VACATION TIME, WITHOUT BORDERS, GETS A TRY AT CHICAGO COMPANIES
by Alexia Elejalde-Ruiz / March 18, 2016
The way it was before, Erin Gallagher had 24 days of paid time off — generous by many standards, but they came with a measure of anxiety.
Gallagher, director of marketing at Chicago-based public relations firm Golin, said she would second-guess whether to stay home sick so as not to chip away at her allotment.
But that was before. Come April 4, Golin will join the small but growing club of employers banishing vacation time limits, a practice gaining steam as a way to attract and retain talent, prevent burnout — and, less overtly, save companies the financial liability of having to pay employees for vacation time accrued when they leave.
Some experiments with unlimited vacation time have gone very wrong, creating suspicion or confusion that resulted in employees taking fewer days off than they had under a more structured system. But companies that have learned from those flameouts say they are focused on creating cultures that encourage workers to get away.

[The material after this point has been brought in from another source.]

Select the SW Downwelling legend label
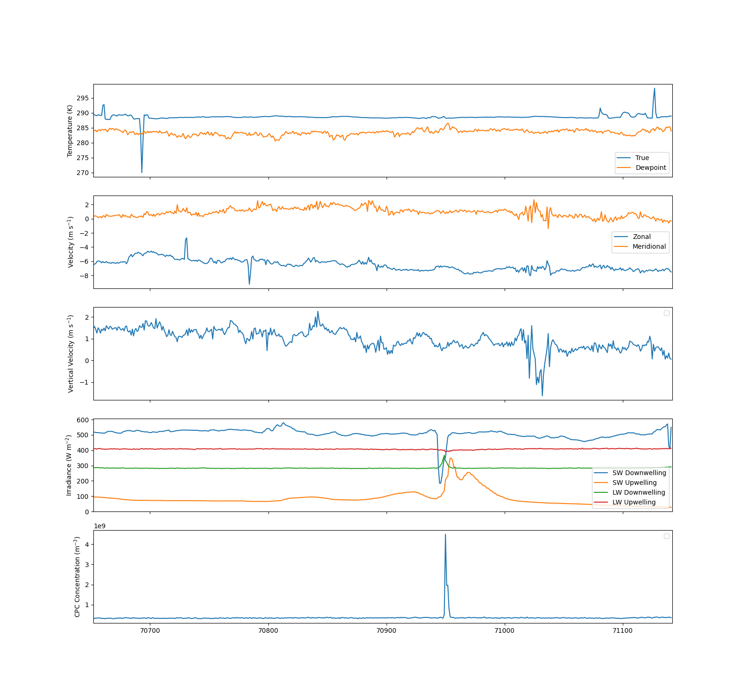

Employees who take long vacations of at least 13 consecutive days are more likely to be satisfied and want to stay in their jobs than those who take shorter breaks, according to a study from the nonprofit Families and Work Institute. They also report lower frequency of minor health problems, signs of depression and sleep problems.

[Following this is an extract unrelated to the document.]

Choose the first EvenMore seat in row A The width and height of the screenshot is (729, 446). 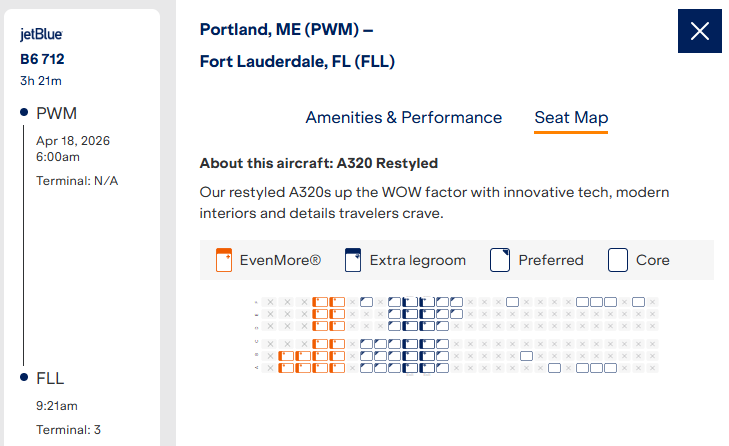(285, 367)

Whether unlimited vacation policies actually encourage more rest time depends on the messaging from the top, said Ellen Galinsky, president of the Families and Work Institute. If senior leaders genuinely assert that they expect long vacations and take them themselves, people will likely abide, she said.
But a new study from the nonprofit, to be published in April, found that 40 percent of people feel they put their jobs in jeopardy if they use the flexibility that their companies offer, Galinsky said.
“Flexibility is not really flexibility unless there’s not jeopardy,” she said.